I know that the simplest number system is the natural numbers ($0, 1, 2, …$). And while we can easily define addition and multiplication for naturals, subtraction doesn’t work. Because what would $2-3$ be?
And so we define the integers, which include negatives so that subtraction (the inverse of addition) works consistently. Except now we run into another problem: division doesn’t always work. After all, what integer could $1/2$ be?
So we define rationals, which include fractions so that division (the inverse of multiplication) works. But now we have another problem: roots don’t always work.
So we define the real numbers, which include nth roots so that roots consistently works. Except that roots of negatives still don’t work. So we invent complex numbers. Now, taking roots (the inverse of exponentiation) has consistent results. So do logarithms (ignoring the whole $+2ik\pi$ thing).
Now we come along and invent a new thing: tetration, which is like repeated exponentiation. Specifically, 3^^4 is equal to $3^{3^{3^3}} = 3^{3^{27}} = 3^{7625597484987}.$
We also define an inverse function: the super-root. So the 4th super-root of $3^{7625597484987}$ is 3.

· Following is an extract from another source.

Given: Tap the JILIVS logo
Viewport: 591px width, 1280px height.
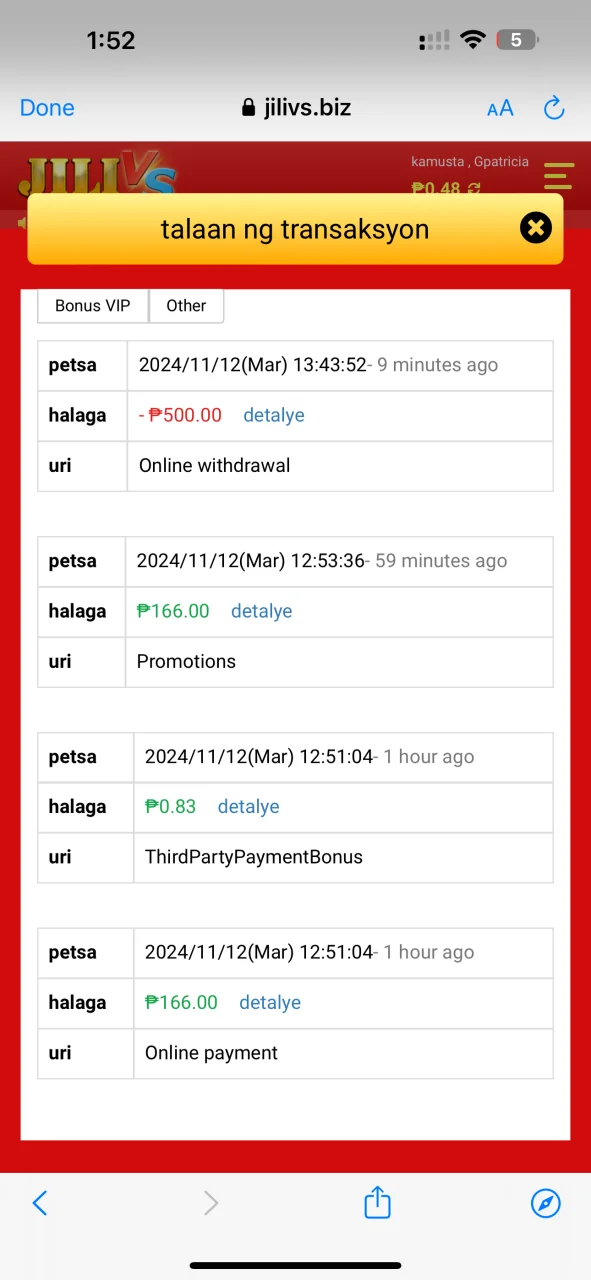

Oh boy. If inverting addition led to the discovery of negatives, and inverting multiplication (repeated addition) led to the rationals, and inverting exponentiation (repeated multiplication) led to the real and complex numbers, then inverse tetration (repeated exponentiation) should also lead to one or two new number systems.
I’m wondering what properties these systems might have, and if they could exist at all.
IN ADVANCE: I’m not looking for quaternions. I know they exist, but they’re just a mindless 4d version of complex numbers; they don’t have a unique idea. The new system should have an original idea, like the density of the rationals, or the multi-dimensionality of the complex numbers.
For those of you who think tetration only makes sense when the super-exponent is a positive non-zero integer, you should check again. $2^{1.5}$ is perfectly well defined; it’s $2\sqrt{2}$. So please don’t write that tetration and its inverses only work on integers, because that’s not what I believe.
I know that was a lot, but I hope somebody will be able to help me. I’ve been wondering about this for a few days, and I have no idea where to begin in order to create or try to find the rules of such a new number system.
P.S. Since tetration can be repeated (to make pentation), and that can be repeated (creating sextation), shouldn’t we need an infinite number of new number systems. Just a thought.